We have expressed solidarity with those who mourn directly in Pittsburgh and with fellow Jews throughout the country.  We have at one in the same time felt vulnerability and support.  We have had several conversations in the last 10 days with local officials about ways to enhance our security here at B’nai Israel.  I hope you took note of the exits when you entered.

It broke my heart yesterday when an official from Homeland Security and a lieutenant from the Bridgeport Police Department came and led our staff and preschoolers in a shelter in place lockdown drill.  The kids were okay – they huddled in the corner and were given lollipops – but I know their teachers are rattled to envision a world where this is the new normal – not just in synagogues but in so many places of our lives.

But as important as it is for us to take note and prepare ourselves it is equally important not to draw parallels with events 80 years ago.

In 1938, the police did nothing to stop the violence; in fact, they arrested Jews “for their own protection.”

In 2018, police acted heroically to stop the assailant; four officers were wounded in the line of duty.

In 1938, top government officials masterminded the pogrom as part of a campaign of  “Aryanization,” but portrayed it as a spontaneous outburst after a 17-year-old Polish Jew named Herschel Grynszpan assassinated Ernst vom Rath, a German embassy official in Paris.

In 2018, the attack appears to have been carried out by a “lone wolf,” Jew-hating terrorist.

In 1938, the German people reportedly did little to defend their Jewish neighbors, though some hid them from storm troopers at great personal risk.

In 2018, the Jewish community – in Pittsburgh and far beyond – received an outpouring of support from civic and interfaith groups, as well as elected officials at all levels of government.  How blessed I feel that my friend Reverends Brian Bodt and Hopeton Scott worship with us this evening as did several Pastors last week.

Vigilance is always important – But on this night of broken glass might I suggest that we remind ourselves of another type of vigilance that is even a bigger concern:  Last Shabbat, the synagogues of America were filled.  We came together.  We felt the support of the larger community.
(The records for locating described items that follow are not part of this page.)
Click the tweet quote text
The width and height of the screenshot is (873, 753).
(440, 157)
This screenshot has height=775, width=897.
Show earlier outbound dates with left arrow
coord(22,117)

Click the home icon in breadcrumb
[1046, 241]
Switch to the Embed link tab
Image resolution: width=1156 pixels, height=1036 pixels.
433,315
But, we mustn’t rely on the external dangers to bolster Jewish life.  Such upticks in our consciousness are bound to be short-lived.  A Kristallnacht or Yom Hashoa commemoration; A swastika on a library; a hate meme in some campaign ad; a cemetery desecration, a mass shooting — these have a way of bringing us together.  But — as my colleague Rabbi Jeffrey Salkin writes,  “A people needs a radar – but it also needs a rudder.”  And that rudder is a sacred text and tradition that is available to us each week – and may too frequently squandered in our lives.
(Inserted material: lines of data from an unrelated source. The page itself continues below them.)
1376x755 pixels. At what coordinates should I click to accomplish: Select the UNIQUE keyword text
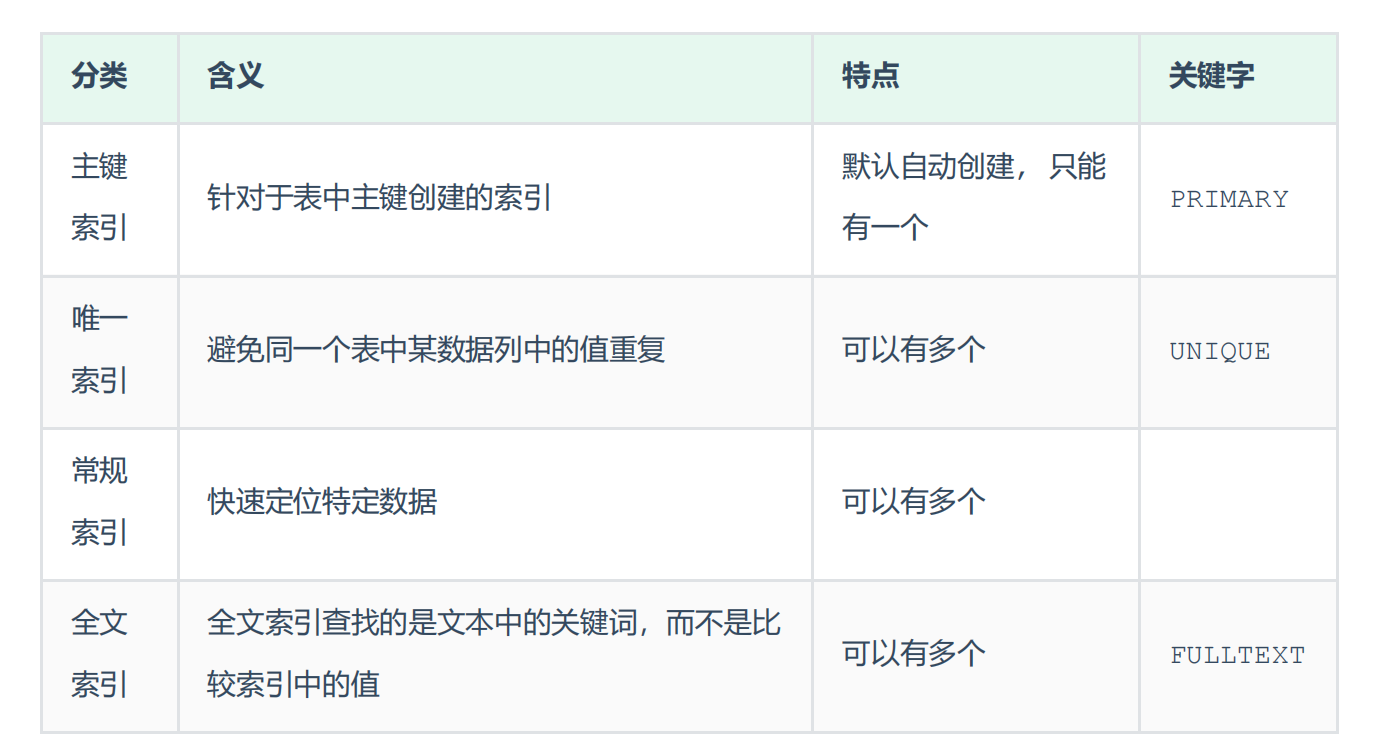click(1220, 351)
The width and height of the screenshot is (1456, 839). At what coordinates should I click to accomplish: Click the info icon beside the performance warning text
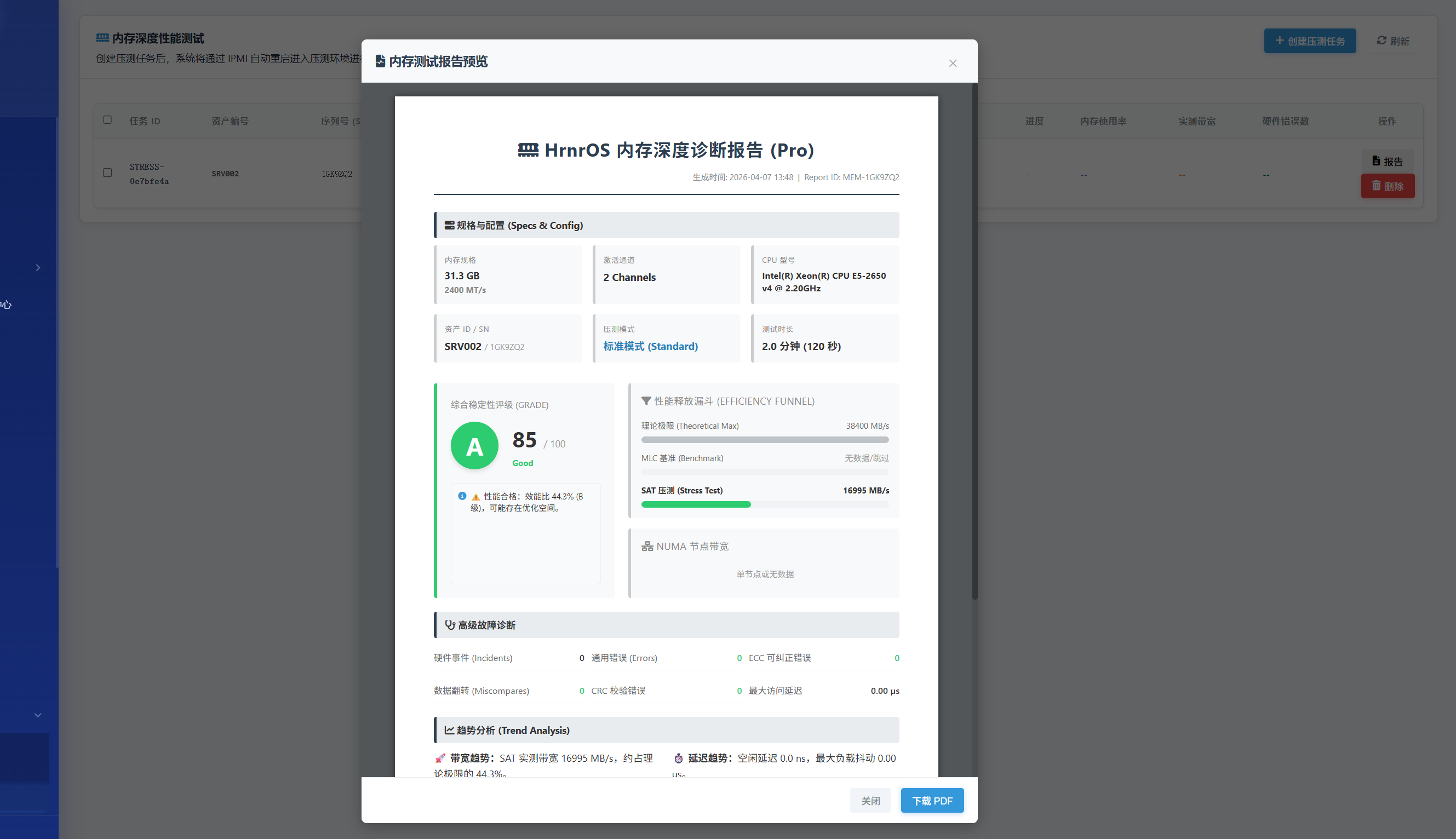coord(462,496)
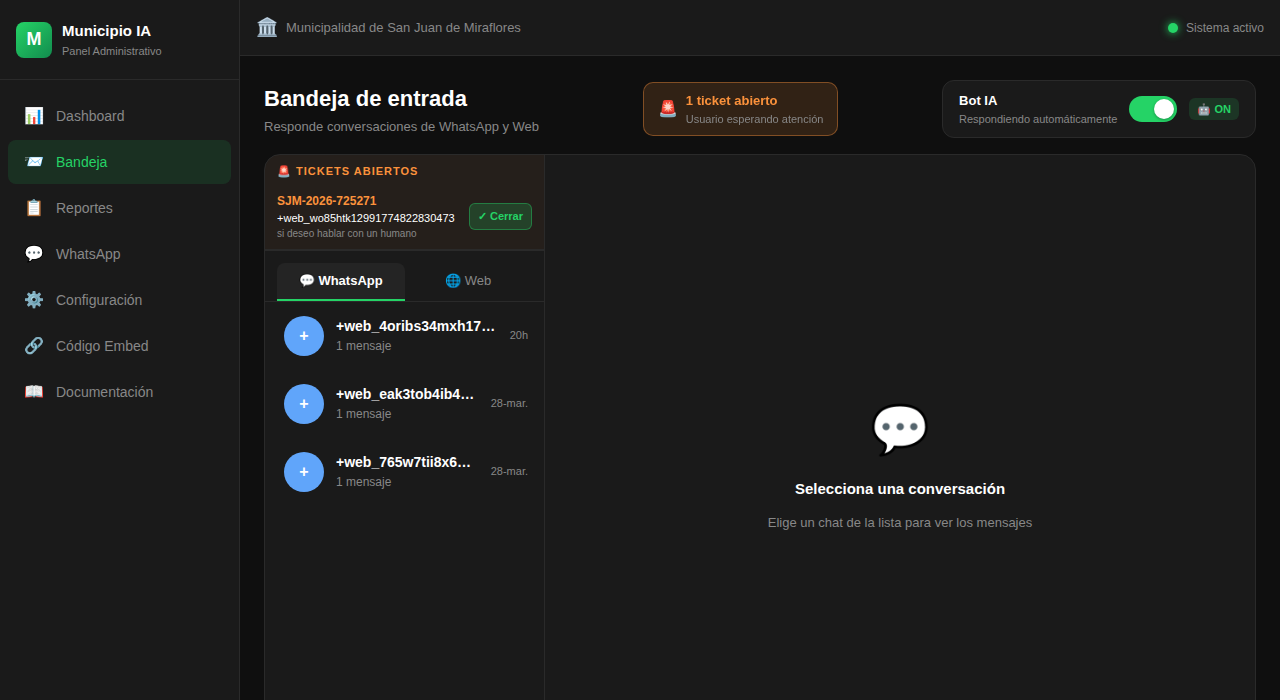Open the 1 ticket abierto alert
The width and height of the screenshot is (1280, 700).
tap(740, 109)
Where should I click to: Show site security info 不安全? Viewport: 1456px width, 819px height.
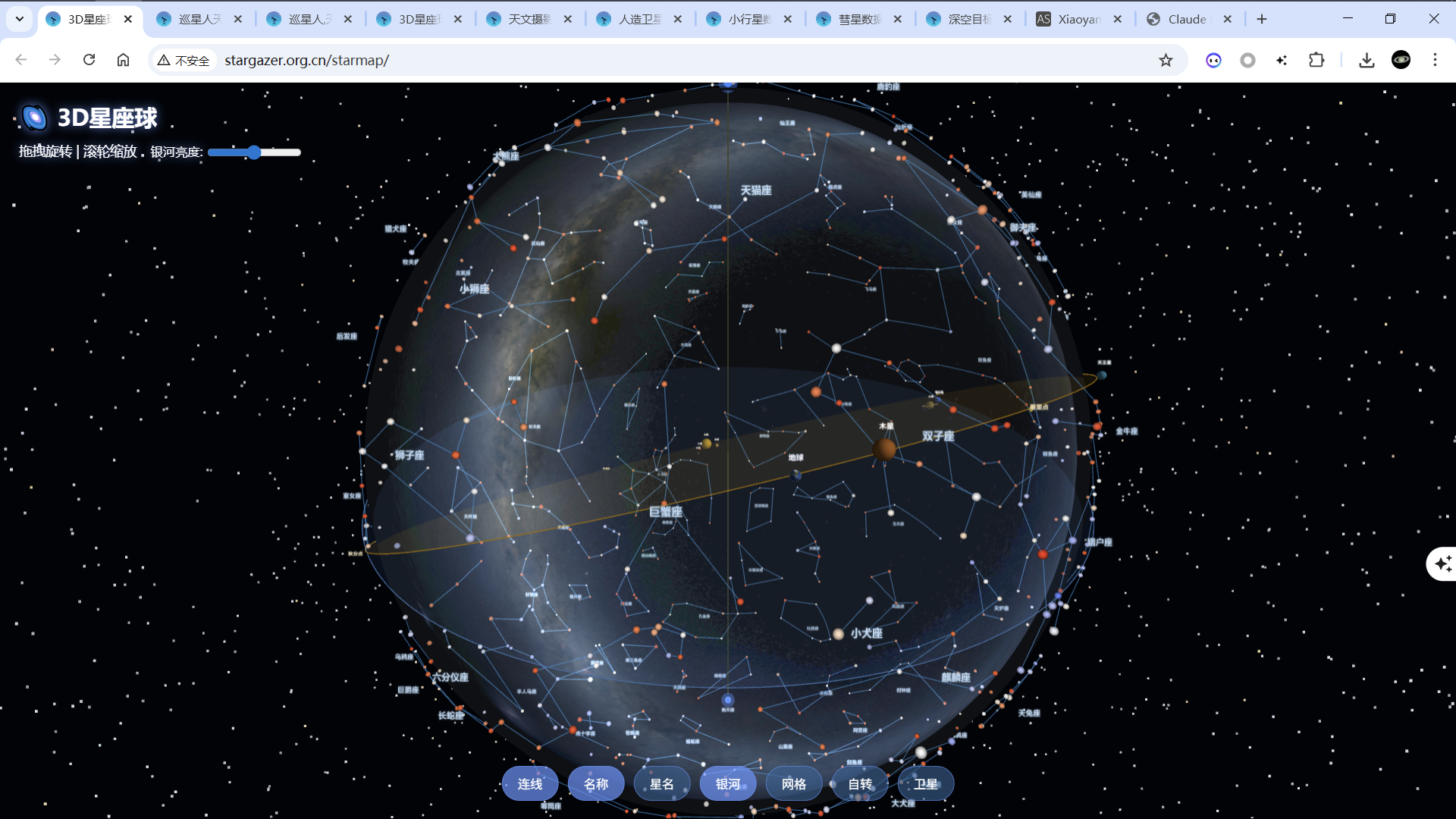(184, 61)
Rabbi Salkin continues with a reminder of story from a teacher of ours Rabbi Alfred Gottschalk of blessed memory who grew up in the tiny German village of Oberwesel told the following story.

On Kristallnacht the Nazi inspired rabble could not set the synagogue of Oberwesel ablaze because it was too close to the homes of so-called “good Germans.”

So the Nazis ransacked it for whatever they could find — and then they tore up the Torah scrolls, and then they tossed the pieces of parchment into a creek.

The next morning, young Alfred Gottschalk and his grandfather waded into the creek.  Together, they pulled the saturated pieces of Torah parchment out of the water.

This is what Alfred’s grandfather said to him:

“Some day,” his grandfather told him, “Someday, Alfred, you will put the scroll together again.” 

For the rest of his life, Alfred Gottschalk put the pieces of Torah back together again and taught others to do the same.

The good news, the godly news, the redemptive news:  We are of a generation that has both the will and the ability to put the Torah back together again.

That is our  continued mission:

A reminder of Rabbi Bender’s final verse:  Her poem does end with a bit of an upswing.

Glass… Repaired now by a People
that will never give in.
A window into a future of hope,
of goodness, of peace.  I am the glass.

As we gather this evening to share the blessings of this community – a reminder of events 80 years ago and of events two weeks ago –and a weekly (maybe daily reminder) how essential it is to be a people who must always strive to repair the brokenness in a fragile world.